■ **Aim**: Can you copy the lines of the material below verbatim, starting at the line containing "Tick the MotionPath" and ending at the line containing "click(x=1443, y=19)", with both of those lines included?

--- Start Records for processing ---

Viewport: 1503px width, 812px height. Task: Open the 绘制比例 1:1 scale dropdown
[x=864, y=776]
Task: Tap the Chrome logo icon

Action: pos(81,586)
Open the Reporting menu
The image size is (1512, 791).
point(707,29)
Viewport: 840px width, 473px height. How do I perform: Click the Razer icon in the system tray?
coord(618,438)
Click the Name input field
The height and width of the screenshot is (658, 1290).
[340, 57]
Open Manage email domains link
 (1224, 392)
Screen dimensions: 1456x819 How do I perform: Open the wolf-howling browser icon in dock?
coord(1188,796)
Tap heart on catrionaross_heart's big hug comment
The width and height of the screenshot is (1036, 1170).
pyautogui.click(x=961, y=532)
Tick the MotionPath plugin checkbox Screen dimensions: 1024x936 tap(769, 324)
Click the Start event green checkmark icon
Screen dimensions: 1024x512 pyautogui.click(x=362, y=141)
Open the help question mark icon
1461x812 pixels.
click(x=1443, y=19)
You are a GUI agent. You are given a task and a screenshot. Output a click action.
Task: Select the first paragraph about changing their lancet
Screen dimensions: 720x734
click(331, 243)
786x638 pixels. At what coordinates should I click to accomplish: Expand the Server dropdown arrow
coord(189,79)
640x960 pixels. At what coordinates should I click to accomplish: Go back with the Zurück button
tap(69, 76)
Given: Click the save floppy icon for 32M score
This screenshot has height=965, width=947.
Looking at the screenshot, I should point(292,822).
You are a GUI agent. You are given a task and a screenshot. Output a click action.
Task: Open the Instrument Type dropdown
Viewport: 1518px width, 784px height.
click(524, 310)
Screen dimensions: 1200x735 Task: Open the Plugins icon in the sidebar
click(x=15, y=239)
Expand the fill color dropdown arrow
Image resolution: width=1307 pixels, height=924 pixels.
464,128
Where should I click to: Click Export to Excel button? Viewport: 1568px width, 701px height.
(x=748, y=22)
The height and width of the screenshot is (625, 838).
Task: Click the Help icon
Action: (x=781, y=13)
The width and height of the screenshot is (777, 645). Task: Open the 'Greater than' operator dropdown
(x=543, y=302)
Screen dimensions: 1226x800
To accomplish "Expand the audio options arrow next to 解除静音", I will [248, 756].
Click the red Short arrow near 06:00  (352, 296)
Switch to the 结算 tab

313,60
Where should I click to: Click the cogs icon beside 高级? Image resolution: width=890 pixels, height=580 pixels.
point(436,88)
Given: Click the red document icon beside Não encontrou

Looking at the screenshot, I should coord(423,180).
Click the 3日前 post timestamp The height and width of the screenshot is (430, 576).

--- End Records for processing ---

■ **The completed task**:
Tick the MotionPath plugin checkbox Screen dimensions: 1024x936 tap(769, 324)
Click the Start event green checkmark icon
Screen dimensions: 1024x512 pyautogui.click(x=362, y=141)
Open the help question mark icon
1461x812 pixels.
click(x=1443, y=19)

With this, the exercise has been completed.